LLM 101: Opportunities and Challenges

February 5, 2025, 2 - 3 PM
Online via Microsoft Teams

Presented by David Gunkel, Ph.D., Department of Communication


Online Registration is Closed

Large Language Models (LLM) are a recent innovation in natural language processing (NLP) technology that employ transformer architectures pre-trained on massive amounts of digital text scraped from the Internet. As a result, applications like OpenAI’s ChatGPT as well as Anthropic’s Claude, and Google’s Gemini can now generate original content that is, in many cases, indistinguishable from human written material.

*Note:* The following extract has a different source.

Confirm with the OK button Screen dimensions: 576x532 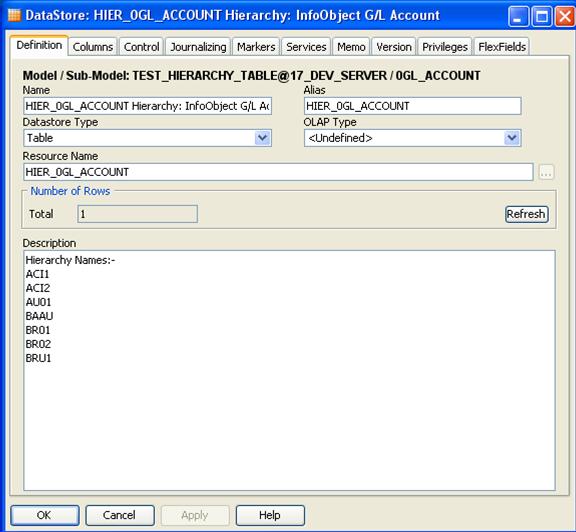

In this presentation, Professor David J. Gunkel will

  1. demystify the technology of LLMs by providing an accessible explanation of the inner workings of these algorithms,
  2. evaluate the costs and benefits of machine generated content in different areas of human communication, and
  3. explore the impact these technologies are likely to have on writing and its future.

In effect, the presentation asks and seeks to respond to these questions: Does an LLM application like ChatGPT write? Do these algorithms know or understand what they are saying? And if so (or if not), how will this affect and/or alter our understanding of human communication and writing?

David J. Gunkel is an award-winning educator, researcher, and author, specializing in the philosophy of technology with a focus on the moral and legal challenges of artificial intelligence and robots. He is the author of over 110 scholarly articles and has published eighteen books, including Thinking Otherwise: Philosophy, Communication, Technology (Purdue University Press 2007), The Machine Question: Critical Perspectives on AI, Robots, and Ethics (MIT Press 2012), Of Remixology: Ethics and Aesthetics After Remix (MIT Press 2016), Robot Rights (MIT Press 2018), Person, Thing, Robot: A Moral and Legal Ontology for the 21st Century and Beyond (MIT Press 2023), and Handbook on the Ethics of AI (Edward Elgar 2024).

He is a Distinguished Teaching Professor and Presidential Research, Scholarship and Artistry Professor, currently serving as Chair of the Department of Communication at Northern Illinois University.

portrait of David Gunkel

Registration Information

This workshop is open to NIU faculty, instructors, SPS and Civil Service staff, and Graduate Teaching Assistants.